TASK GOAL:
Use the entries below and reproduce exactly the lines from the one containing "Expand the 近90日 date range dropdown" down to the one containing "Click the CRLF", both of them included.

ENTRIES SUPPLIED:
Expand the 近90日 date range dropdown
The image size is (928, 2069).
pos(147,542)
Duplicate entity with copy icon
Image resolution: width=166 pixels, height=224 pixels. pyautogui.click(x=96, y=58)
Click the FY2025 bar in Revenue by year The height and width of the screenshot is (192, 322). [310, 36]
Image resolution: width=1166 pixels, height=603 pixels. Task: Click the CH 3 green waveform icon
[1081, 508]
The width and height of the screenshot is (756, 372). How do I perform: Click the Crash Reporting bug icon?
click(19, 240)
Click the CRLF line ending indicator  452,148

---

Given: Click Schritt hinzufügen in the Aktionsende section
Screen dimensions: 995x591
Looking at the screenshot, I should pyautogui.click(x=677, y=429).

---

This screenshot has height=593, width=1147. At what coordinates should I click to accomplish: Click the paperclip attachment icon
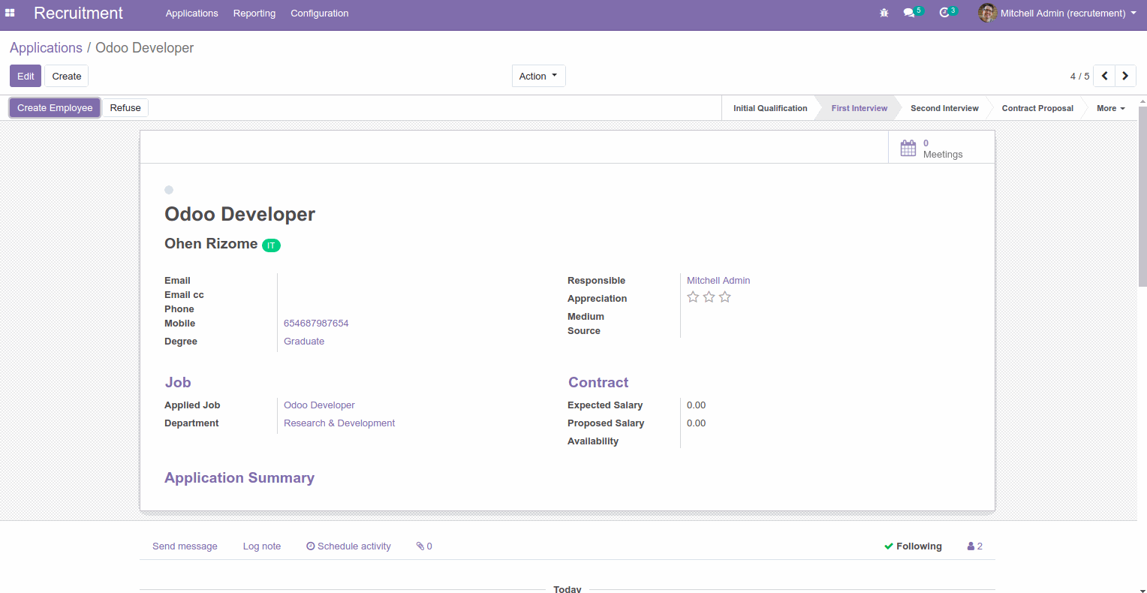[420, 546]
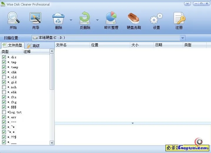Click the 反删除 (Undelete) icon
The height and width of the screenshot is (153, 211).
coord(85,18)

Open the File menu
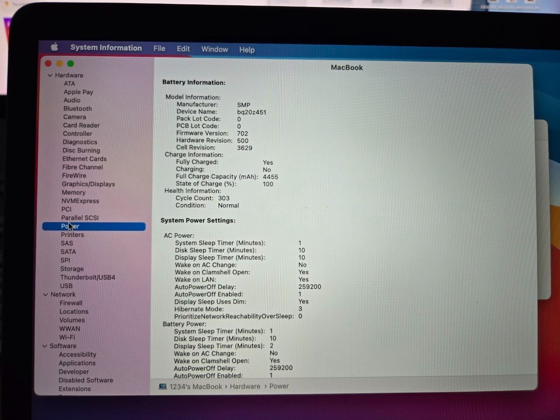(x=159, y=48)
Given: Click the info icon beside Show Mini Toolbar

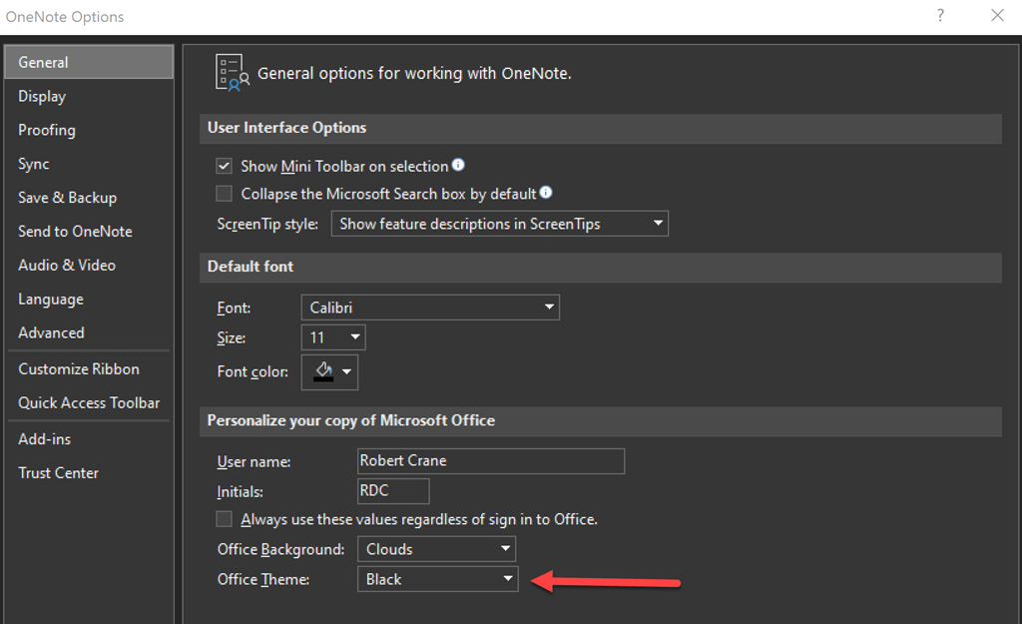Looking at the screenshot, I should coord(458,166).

THE ANSWER:
Expand the 近90日 date range dropdown
The image size is (928, 2069).
pos(147,542)
Duplicate entity with copy icon
Image resolution: width=166 pixels, height=224 pixels. pyautogui.click(x=96, y=58)
Click the FY2025 bar in Revenue by year The height and width of the screenshot is (192, 322). [310, 36]
Image resolution: width=1166 pixels, height=603 pixels. Task: Click the CH 3 green waveform icon
[1081, 508]
The width and height of the screenshot is (756, 372). How do I perform: Click the Crash Reporting bug icon?
click(19, 240)
Click the CRLF line ending indicator  452,148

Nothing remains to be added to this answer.